Немалое место в заботах командира о благосостоянии экипажа занимают и вопросы культурного плана. Внутренний интерьер подводного гиганта со вкусом украшен родными пейзажами с изображениями есенинских берёзовых ситцев, левитановской золотой осени, бескрайних полей нашей необъятной и могучей Родины. Художественные фильмы, магнитофонные записи песен мастеров современной советской эстрады, книги и журналы — вот далеко не полный перечень забот командира подводной лодки о психологическом аспекте работы с боевым коллективом. Сам Игорь Степанович большой поклонник яркого поэтического таланта Владимира Маяковского, гражданственной лирики Марка Бернеса, озорной, задорной и искромётной песни Аллы Пугачёвой, живописных и колоритных полотен большого патриота нашей Родины Ильи Глазунова…

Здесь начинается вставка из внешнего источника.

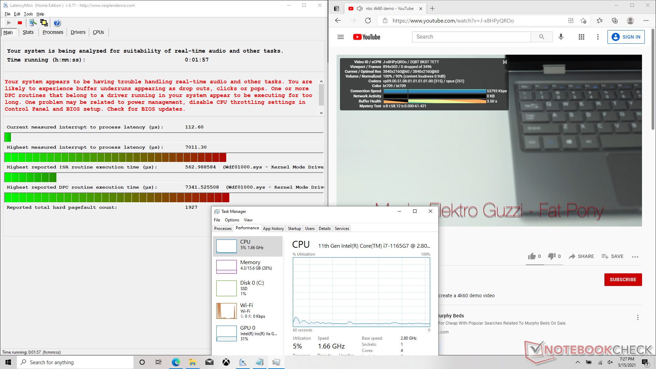Screen dimensions: 656x369
Task: Open YouTube apps grid icon
Action: click(581, 37)
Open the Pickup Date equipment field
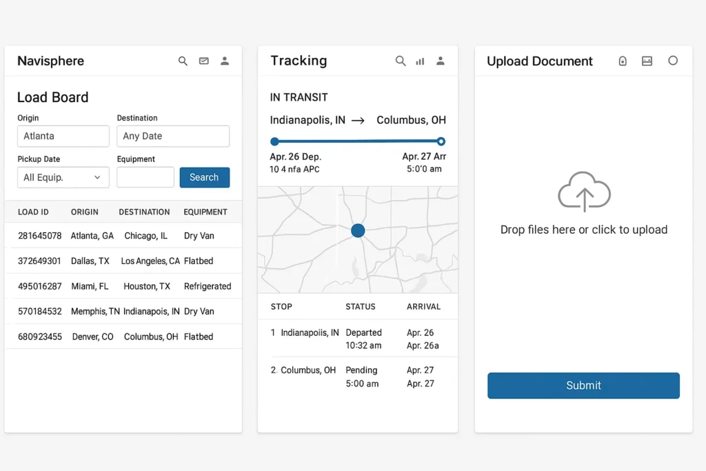Viewport: 706px width, 471px height. pos(145,177)
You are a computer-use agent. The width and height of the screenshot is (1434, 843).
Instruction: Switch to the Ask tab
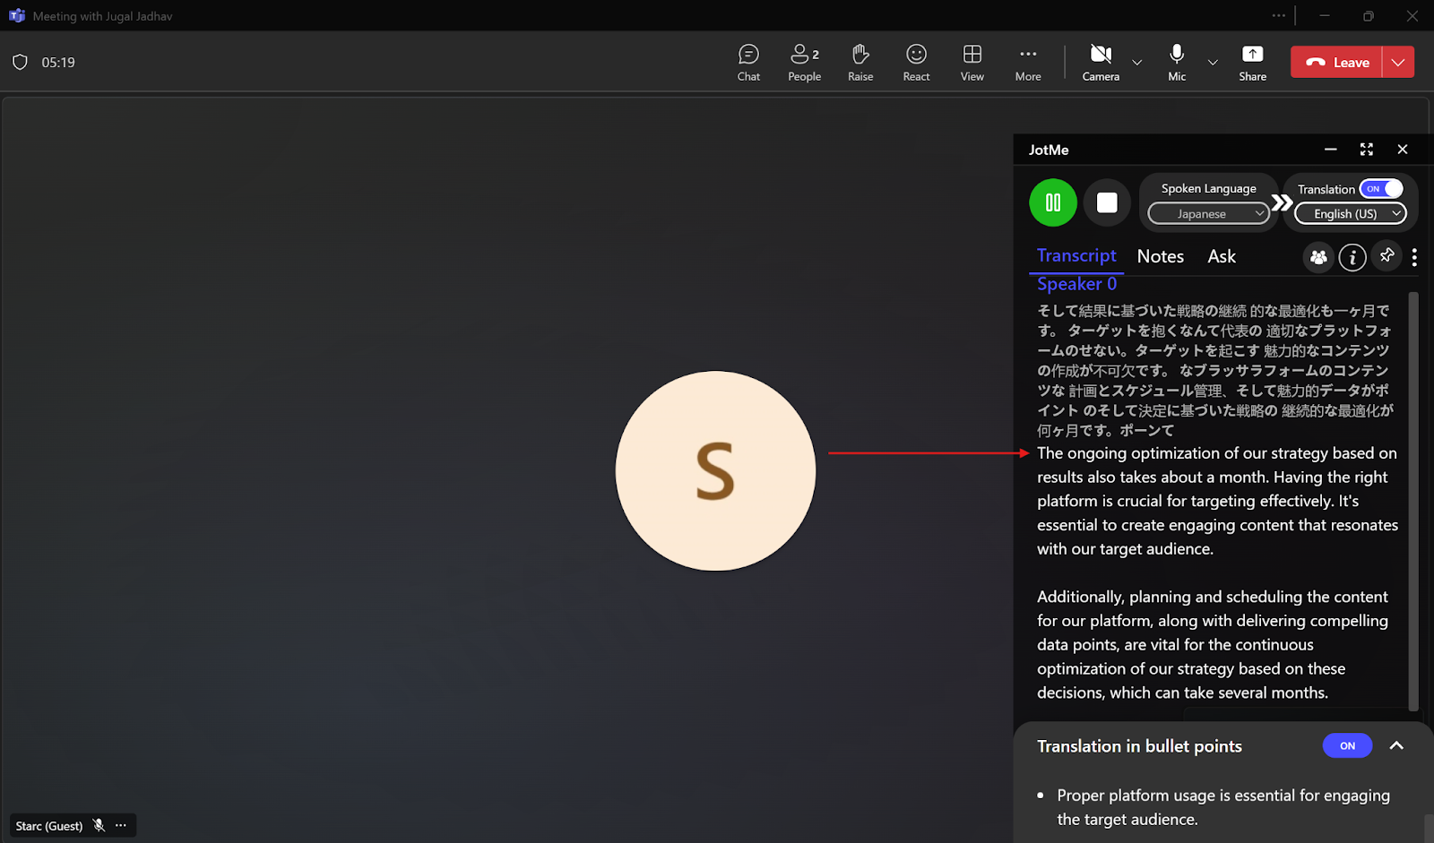pyautogui.click(x=1222, y=256)
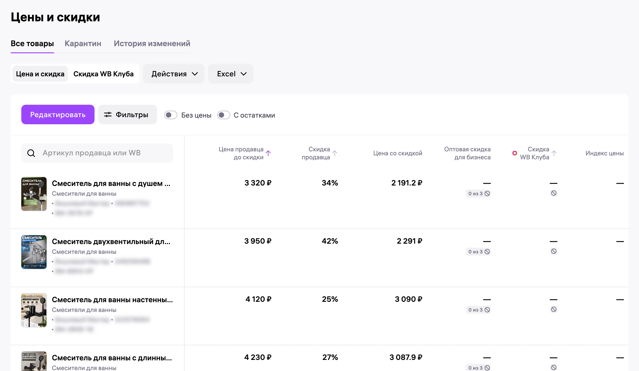Click the filter sliders icon
639x371 pixels.
pyautogui.click(x=108, y=115)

Рымницкий с брезгливым любопытством читал тогда эту и другую трепотню, сочинённую московскою журналисточкой Виолеттой. Он и у берега моря-то с нею не стоял, а не то, что бы произносил эти или похожие слова, так только — видел её мельком один раз. А ведь как расписала всё, стерва, по инструкциям, полученным в политотделе! Да, видать, в спешке писала. Между ресторанами и кое-чем другим. Отродясь у него не было ни «хрипотцы в голосе», ни широких скул, ни карих глаз, ни чёрных волос — всю жизнь был голубоглазым и русоволосым, с голосом крепким и звонким; поклонником Маяковского или Аллы Пугачёвой — тоже никогда не был даже и близко, а об Илье Глазунове и Марке Бернесе имел лишь самое смутное представление…
Но статья означала чью-то мощную команду помочь карьере Рымницкого. И прогулявшаяся по высшим офицерским постелям смазливая журналисточка выполнила полезную работу, которая пришлась очень кстати и увесисто легла на его чашу весов. Его снова стали пускать в дальние плавания.
И Индийский океан, а по пути к нему и Тихий, — стали для него всё равно что домом родным. Он из этих океанов потом почти не вылазил.
* * *
Были у него и настоящие промашки, а не только в плане самокритики и верной идеологической работы над самим собою. Но кончались эти промашки хорошо, и поэтому он ни за одну из них так и не сел в тюрьму.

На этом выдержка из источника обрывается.